Gaining international experiences while studying or following an internship is a source of immense value to students. It can be kind of nerve-racking crossing international borders for the first time, but for many it’s an unforgettable adventure. So how are international students enjoying their time in Enschede? This time we will go behind the scenes with Gabriela, a fourth-year student of Fashion & Textile Technologies at Saxion.


Where do you come from and why did you come to study in Enschede?

I come from Mexico City and have now lived 3.5 years in Enschede. I ended up coming here through a Nuffic scholarship. I would really love to contribute to research into new and sustainable materials for the textile and fashion world in the future. It turns out that the course of study that really suits me best is in Enschede.

What was it like to move all the way from Mexico City to Enschede?

Mexico City and Enschede are two completely different cities. Mexico City is a massive metropolis with all the benefits that that entails. Enschede is a lot smaller, but that also makes it friendlier; it almost feels like a large village. The great thing about Enschede to me is that I feel safer here when I go out at night than I do in Mexico City. I love to dance and I’ve discovered some great venues in Enschede. There’s also a lot more nature and you can go anywhere on a bike!

What are the most notable cultural differences you’ve experienced?

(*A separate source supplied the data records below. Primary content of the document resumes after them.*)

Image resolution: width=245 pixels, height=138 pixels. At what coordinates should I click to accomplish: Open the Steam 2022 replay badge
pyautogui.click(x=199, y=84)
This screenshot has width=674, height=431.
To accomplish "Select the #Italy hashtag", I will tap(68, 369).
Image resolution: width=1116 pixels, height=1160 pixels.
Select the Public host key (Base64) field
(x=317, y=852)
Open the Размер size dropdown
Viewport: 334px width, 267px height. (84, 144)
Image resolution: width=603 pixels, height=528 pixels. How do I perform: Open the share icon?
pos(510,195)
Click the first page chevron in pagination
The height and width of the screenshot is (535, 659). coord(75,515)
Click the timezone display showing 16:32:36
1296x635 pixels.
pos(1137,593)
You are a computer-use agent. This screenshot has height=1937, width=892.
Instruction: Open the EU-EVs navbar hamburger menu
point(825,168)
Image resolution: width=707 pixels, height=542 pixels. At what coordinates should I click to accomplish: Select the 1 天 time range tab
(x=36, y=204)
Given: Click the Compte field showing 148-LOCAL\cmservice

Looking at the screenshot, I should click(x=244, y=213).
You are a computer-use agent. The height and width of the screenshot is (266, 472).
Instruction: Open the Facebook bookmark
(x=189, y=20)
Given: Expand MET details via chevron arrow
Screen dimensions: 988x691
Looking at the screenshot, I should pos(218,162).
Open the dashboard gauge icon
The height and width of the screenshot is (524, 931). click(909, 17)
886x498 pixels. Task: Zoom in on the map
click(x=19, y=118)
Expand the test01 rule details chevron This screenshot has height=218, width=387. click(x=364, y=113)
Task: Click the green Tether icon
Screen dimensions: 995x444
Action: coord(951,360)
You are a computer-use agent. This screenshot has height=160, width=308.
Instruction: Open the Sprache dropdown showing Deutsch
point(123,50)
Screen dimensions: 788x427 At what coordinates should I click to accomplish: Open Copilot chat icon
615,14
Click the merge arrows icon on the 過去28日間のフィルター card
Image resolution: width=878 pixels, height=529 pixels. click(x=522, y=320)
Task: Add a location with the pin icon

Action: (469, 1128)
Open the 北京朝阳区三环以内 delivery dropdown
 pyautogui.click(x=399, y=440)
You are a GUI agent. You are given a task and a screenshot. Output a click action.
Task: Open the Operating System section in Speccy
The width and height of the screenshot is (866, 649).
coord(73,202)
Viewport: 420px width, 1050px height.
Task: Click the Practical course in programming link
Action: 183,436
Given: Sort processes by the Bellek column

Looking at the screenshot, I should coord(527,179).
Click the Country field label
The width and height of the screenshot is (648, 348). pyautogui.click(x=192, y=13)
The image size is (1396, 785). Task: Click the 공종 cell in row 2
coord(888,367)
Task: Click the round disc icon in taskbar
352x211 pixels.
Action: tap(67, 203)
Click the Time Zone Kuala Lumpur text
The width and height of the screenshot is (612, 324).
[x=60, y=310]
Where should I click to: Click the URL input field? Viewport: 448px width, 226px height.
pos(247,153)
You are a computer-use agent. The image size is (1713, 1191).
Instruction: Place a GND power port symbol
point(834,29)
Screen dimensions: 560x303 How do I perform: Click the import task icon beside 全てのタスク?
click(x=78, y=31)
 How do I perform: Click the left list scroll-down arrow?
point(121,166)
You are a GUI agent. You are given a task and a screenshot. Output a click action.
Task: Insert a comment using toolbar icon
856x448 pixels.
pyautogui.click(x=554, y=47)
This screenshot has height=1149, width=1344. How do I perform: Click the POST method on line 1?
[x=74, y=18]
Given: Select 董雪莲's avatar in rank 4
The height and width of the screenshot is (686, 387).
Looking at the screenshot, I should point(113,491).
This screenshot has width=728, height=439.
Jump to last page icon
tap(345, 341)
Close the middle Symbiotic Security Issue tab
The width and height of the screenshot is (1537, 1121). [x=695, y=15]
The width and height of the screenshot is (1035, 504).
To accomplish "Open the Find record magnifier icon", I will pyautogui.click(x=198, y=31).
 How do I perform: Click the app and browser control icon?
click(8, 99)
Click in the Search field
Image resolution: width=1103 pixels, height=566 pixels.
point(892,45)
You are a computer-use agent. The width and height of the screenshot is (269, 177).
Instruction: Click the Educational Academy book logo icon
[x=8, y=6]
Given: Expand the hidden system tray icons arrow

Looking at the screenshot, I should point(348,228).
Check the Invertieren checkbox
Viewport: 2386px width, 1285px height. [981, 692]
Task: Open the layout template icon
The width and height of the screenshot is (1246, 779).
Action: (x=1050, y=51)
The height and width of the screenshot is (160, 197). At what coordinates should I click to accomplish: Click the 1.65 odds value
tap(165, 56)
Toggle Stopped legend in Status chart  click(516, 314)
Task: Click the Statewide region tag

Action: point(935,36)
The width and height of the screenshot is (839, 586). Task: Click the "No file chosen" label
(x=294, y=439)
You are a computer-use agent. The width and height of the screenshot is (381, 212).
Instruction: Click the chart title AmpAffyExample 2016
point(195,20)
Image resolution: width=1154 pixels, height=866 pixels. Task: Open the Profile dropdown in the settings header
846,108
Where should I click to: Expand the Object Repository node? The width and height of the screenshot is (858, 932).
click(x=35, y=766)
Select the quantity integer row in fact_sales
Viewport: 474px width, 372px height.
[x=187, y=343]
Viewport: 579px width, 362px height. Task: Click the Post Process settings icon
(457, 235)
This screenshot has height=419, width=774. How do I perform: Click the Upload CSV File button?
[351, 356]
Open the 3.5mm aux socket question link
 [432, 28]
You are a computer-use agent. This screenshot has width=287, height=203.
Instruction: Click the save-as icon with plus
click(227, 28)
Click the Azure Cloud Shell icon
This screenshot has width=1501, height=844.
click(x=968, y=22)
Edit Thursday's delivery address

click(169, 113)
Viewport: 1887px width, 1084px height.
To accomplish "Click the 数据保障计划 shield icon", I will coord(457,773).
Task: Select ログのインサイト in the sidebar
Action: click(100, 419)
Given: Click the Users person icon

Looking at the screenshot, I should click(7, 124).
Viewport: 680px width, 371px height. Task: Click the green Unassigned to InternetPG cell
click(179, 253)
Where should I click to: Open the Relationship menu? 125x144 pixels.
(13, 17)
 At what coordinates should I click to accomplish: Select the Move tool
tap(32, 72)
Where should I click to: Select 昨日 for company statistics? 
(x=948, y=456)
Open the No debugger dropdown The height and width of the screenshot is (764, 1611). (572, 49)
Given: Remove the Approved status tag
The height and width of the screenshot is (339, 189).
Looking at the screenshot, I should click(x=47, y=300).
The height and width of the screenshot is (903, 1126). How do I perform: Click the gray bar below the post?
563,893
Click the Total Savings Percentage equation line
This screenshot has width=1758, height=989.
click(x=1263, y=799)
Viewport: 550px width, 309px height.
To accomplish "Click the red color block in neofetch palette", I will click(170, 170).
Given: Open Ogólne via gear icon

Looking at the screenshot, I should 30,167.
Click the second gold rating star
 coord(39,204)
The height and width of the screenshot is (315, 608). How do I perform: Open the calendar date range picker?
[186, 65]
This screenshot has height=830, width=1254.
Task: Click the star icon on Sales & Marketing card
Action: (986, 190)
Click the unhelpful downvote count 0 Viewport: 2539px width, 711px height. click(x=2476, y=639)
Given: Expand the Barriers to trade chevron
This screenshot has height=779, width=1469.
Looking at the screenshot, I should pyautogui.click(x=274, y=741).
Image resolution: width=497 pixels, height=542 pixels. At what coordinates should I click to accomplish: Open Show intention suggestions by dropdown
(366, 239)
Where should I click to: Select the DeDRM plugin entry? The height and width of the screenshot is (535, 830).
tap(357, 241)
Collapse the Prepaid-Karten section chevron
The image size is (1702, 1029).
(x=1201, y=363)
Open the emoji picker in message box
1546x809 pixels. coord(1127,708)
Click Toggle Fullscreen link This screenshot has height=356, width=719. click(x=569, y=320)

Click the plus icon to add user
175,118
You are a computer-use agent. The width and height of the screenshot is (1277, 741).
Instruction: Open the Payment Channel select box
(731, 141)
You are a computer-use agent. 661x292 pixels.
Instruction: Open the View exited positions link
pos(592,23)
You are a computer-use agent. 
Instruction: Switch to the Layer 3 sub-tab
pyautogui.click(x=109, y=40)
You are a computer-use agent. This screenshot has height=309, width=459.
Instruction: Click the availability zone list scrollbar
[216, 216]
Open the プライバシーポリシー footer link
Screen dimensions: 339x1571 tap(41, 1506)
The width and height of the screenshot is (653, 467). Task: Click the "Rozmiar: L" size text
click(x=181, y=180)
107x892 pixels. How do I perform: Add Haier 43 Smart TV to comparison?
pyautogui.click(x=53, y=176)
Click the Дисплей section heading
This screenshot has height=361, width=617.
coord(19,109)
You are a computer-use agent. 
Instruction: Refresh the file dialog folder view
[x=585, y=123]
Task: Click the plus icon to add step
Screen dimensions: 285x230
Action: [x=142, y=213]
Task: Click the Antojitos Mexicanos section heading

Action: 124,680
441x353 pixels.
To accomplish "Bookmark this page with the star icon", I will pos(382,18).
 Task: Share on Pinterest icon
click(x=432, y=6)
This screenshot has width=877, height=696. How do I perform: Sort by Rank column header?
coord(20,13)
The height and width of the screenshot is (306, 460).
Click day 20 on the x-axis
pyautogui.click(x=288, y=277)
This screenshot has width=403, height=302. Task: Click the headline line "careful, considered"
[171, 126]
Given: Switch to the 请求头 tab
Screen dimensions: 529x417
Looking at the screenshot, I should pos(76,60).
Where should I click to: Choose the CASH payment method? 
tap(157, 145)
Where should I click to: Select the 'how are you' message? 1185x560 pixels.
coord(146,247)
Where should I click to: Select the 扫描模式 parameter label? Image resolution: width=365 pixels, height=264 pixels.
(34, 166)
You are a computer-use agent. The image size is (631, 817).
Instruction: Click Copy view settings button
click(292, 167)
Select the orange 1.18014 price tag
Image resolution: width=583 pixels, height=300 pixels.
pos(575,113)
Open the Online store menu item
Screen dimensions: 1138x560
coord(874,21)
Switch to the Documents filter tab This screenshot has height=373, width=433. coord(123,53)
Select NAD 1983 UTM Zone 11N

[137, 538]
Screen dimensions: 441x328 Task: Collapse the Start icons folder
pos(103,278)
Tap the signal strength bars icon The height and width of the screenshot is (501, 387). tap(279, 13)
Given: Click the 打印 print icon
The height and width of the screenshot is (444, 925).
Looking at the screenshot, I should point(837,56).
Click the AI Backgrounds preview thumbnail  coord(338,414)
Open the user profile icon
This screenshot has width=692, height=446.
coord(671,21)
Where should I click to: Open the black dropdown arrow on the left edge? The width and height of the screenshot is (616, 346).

Mexico is a warm country: we are very open and it’s like the entire neighbourhood eats dinner with us, so to say. Here everyone is very friendly and helpful, but they are slightly more reserved than in my culture. And everyone here is very direct! At home, you rarely say no to an invitation, but here people just state directly if they don’t want to or can’t come.

During your studies you wrote a children’s book about sustainable clothing – in Dutch! Could you tell us a little bit about that?

During the ‘Talent Development’ course, I combined skills that I’m keen to develop – the Dutch language and graphic design – with my passion: making the textile industry more sustainable. So I wrote and designed a children's book in Dutch. It’s about how to deal with clothing in a more sustainable way. Children still look at the world with an open mind. And if we can help them gain greater awareness of how to use clothing more sustainably, then hopefully they’ll do that for the rest of their lives.

Do you have any tips for other international students in Enschede or people looking to take that step across international borders?

Just do it! There’s a lot to do in Enschede for international students. Just step out of your comfort zone and go along to the informal get-togethers and events that the school organises. During my studies here I’ve made a number of international and Dutch friends.

Are you planning to stay in Enschede when you graduate?

I’d love to stay in the Netherlands. That’s why I’m looking for a job with an international company. Maybe I’ll be able to stay with the company where I’m doing my internship. So far, I’ve seen that companies often choose a Dutch student instead of an international student when filling internship places. They speak the lingo and are of course more likely to stay here. But once companies find out how hard I work and what I’m capable of, they actually ask me to ‘stay longer!’. International students tend to work very hard and are highly motivated. It was no accident that I moved halfway across the world to study: I’m chasing my dream.